(Page excerpt begins)
Location: Zoom: 828 685 7838; the video will be shown in CPE 2.222 at UT Austin
Sponsor: Department of Energy (DOE) Energy Frontier Research Center (EFRC) Materials for Water and Energy Systems (M-WET)
Title: Freshwater from air using moisture-capturing hydrogels: Soft matter, transport, and sorption for sustainability and energy
Abstract
Humidity in the air is a vast water resource representing 6 times more freshwater than all rivers and lakes. This humidity can be converted to drinking water via moisture sorption-desorption, serving as a potentially decentralized, passive, and low-cost pathway to mitigate the pressing water scarcity challenge. However, the productivity and potential of this approach have been severely limited by the performance, scalability, and durability of conventional moisture sorbent materials. In this talk, I will discuss the material-level to application-level development of low-cost (<$0.1/kg of material) hydrogel-salt composites that capture record amounts of water from the air and produce liquid water even in extreme conditions like the Atacama Desert, Chile.
Firstly, I will discuss the physics-based models we developed to elucidate the key thermodynamic interactions and transport mechanisms in hydrogel-salt composites. Through comprehensive synthesis and characterization, we demonstrated that these models accurately predict the sorption performance metrics (uptake, enthalpy, and kinetics) of hydrogel-salt composites from their composition. Secondly, I will present how these insights guided the synthesis of hydrogels with the highest capability ever demonstrated of any material to capture and store water from the air (~2 kg of water/ kg of material), even in arid conditions (30% relative humidity) through an optimized swelling-based approach. Thirdly, I will discuss how our thermodynamic and transport models guided the design of a hydrogel-based atmospheric water harvesting device that was tested in the Atacama Desert, in Chile. Using these models, we tuned key design parameters to achieve ~1 L/m2/day water productivity even at ~30% relative humidity in the desert. Critically, through the demonstrated combination of low-cost, high productivity, and high material durability, we provide a path towards <$0.01/L decentralized water production from air.
I will conclude the talk by discussing other research directions in our group at the intersection of soft materials and sustainability in carbon capture, critical minerals, biomass processing, and building decarbonization.
(Page excerpt ends)
(Provided data begins)
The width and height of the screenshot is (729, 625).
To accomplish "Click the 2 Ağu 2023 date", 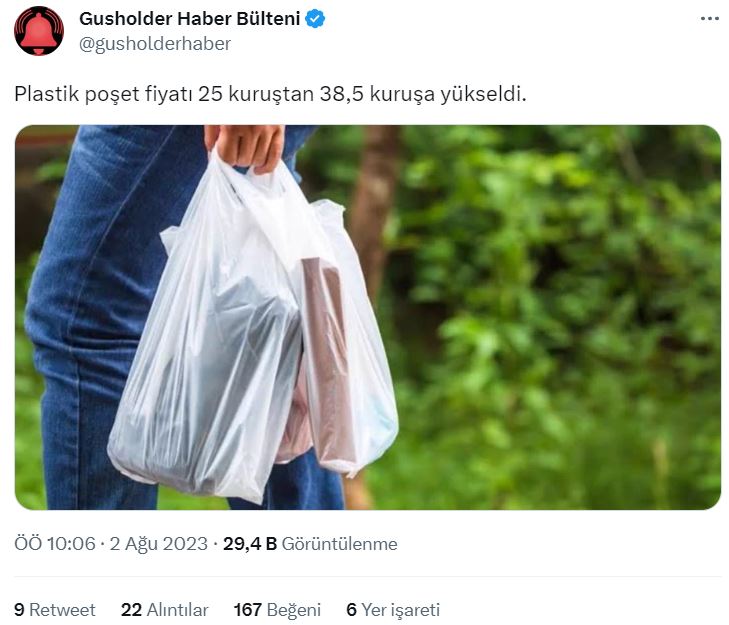I will (x=159, y=544).
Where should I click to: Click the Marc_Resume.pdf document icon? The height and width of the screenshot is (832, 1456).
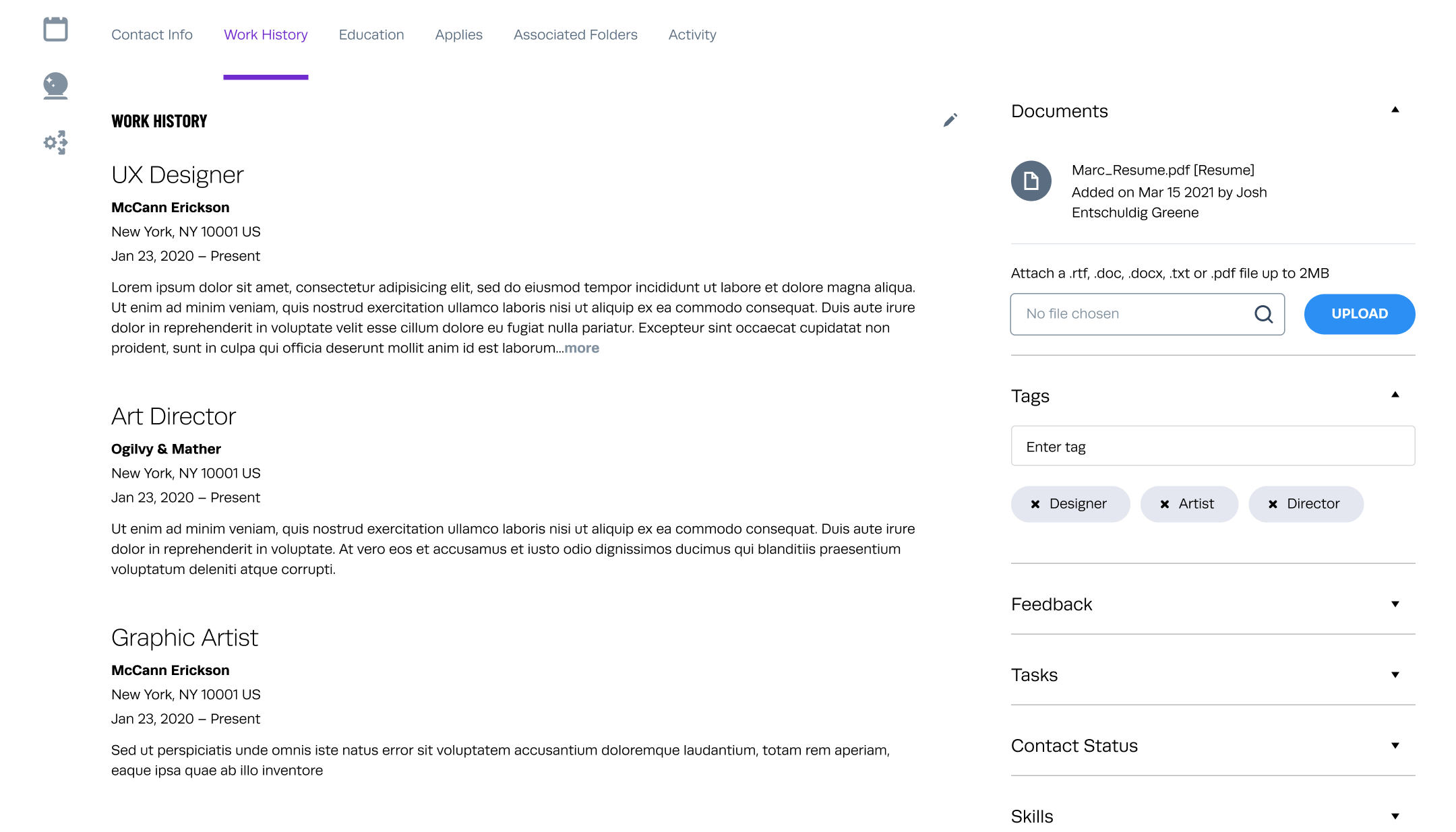click(x=1031, y=181)
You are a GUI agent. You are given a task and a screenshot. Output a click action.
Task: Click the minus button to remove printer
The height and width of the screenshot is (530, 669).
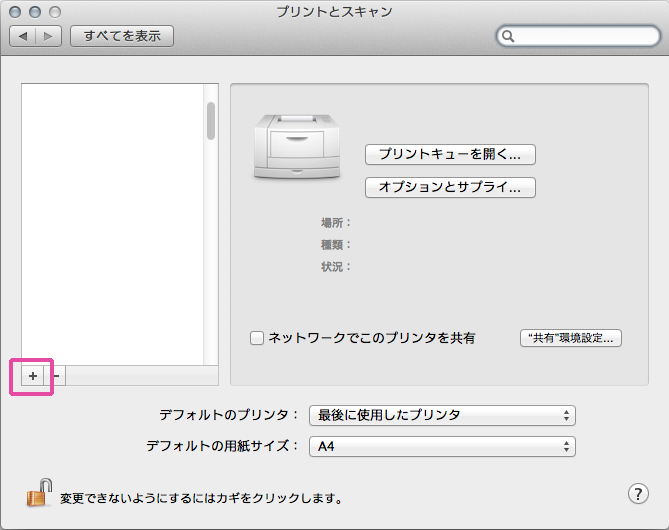click(56, 375)
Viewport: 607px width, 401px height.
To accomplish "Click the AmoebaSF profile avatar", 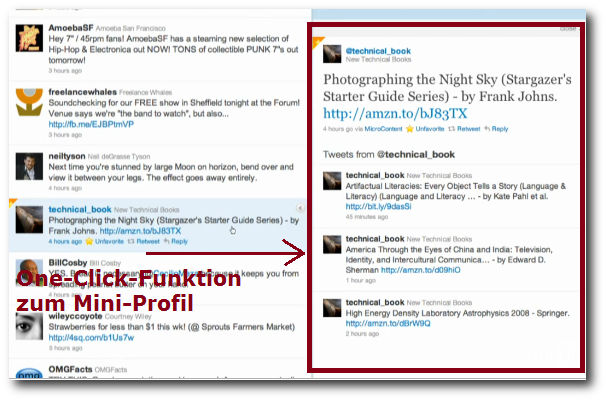I will click(29, 38).
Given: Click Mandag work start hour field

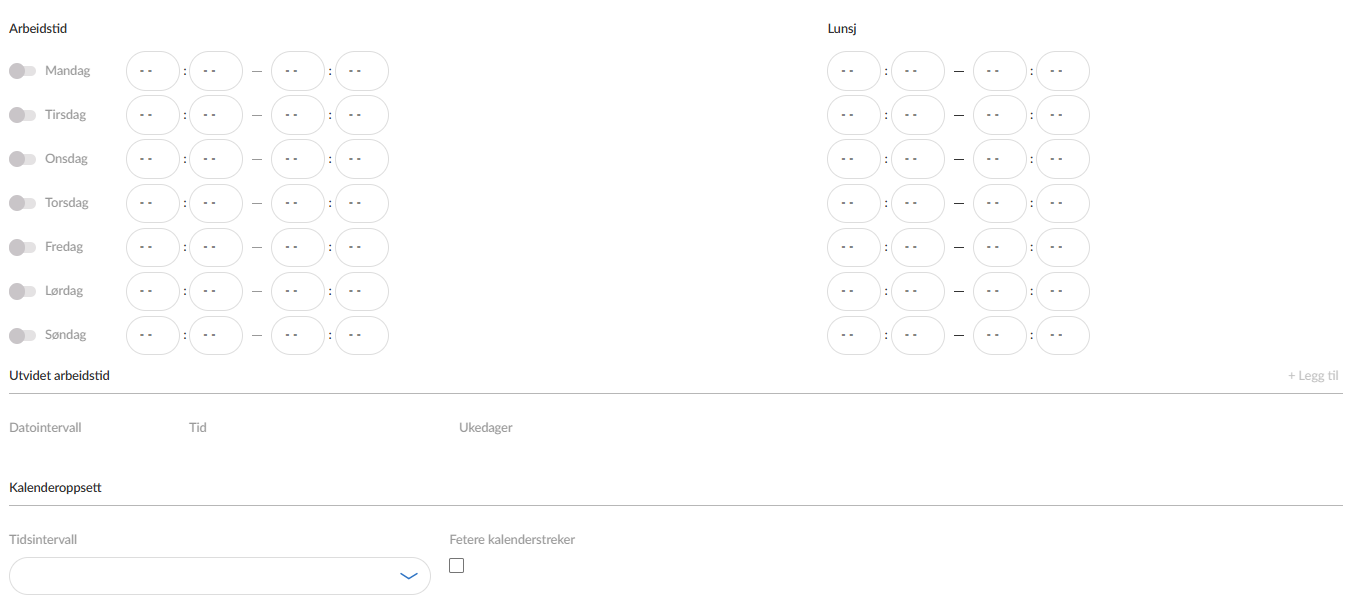Looking at the screenshot, I should point(153,71).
(Provided data ends)
In the hydrogel talk announcement, edit the passage that begins at the words "I will conclude" and stops after "and building decarbonization." so that "water purification" replaces "carbon capture".

I will conclude the talk by discussing other research directions in our group at the intersection of soft materials and sustainability in water purification, critical minerals, biomass processing, and building decarbonization.